Natalie Portman popstar stile Madonna

(ANSA) – VENEZIA, 4 SET – Una Natalie Portman, popstar stile Madonna, che canta le canzoni di Sia (cantautrice australiana) e fa vogueing sul palcoscenico è quella che si vede in ‘Vox Lux’ di Brady Corbet, in concorso alla 75/a edizione della Mostra Internazionale d’Arte Cinematografica di Venezia.
Una Portman scatenata e credibile nei panni di Celeste, artista alle prese con il successo da difendere, con i dolori di un abbandono, con le figlie adolescenti e con il tempo che passa.
Il film esprime la volontà dichiarata dal raffinato e colto regista Corbet di raccontare i principali avvenimenti del XXI secolo.
E così non a caso la carriera di Celeste inizia nel 1999 quando Celeste viene ferita a scuola proprio come accadde a Columbine.

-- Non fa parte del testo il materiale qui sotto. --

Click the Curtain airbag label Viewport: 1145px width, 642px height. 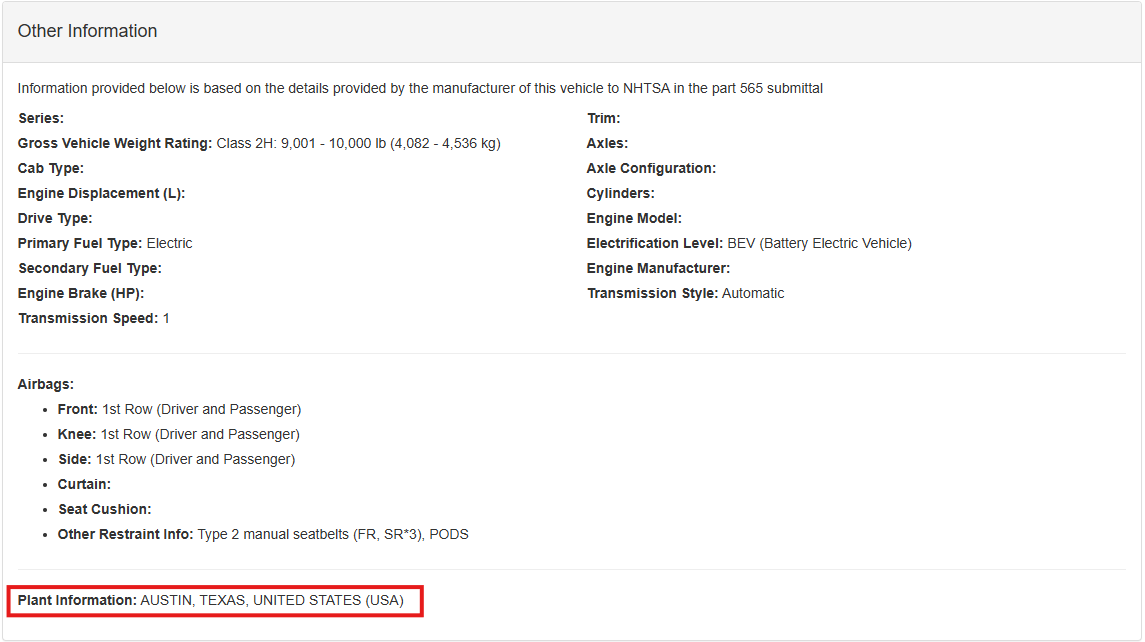(x=84, y=484)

“Mi ha interessato la psicologia della violenza che c’è anche nel film”, dice la Portman.
“Negli Usa di violenza ce n’è tanta.
I massacri nelle scuole sono diventati comuni.
E’ quasi una guerra civile”.
“Vox Lux non è comunque un messaggio contro le armi – ci tiene a dire -, ma un’opera d’arte”.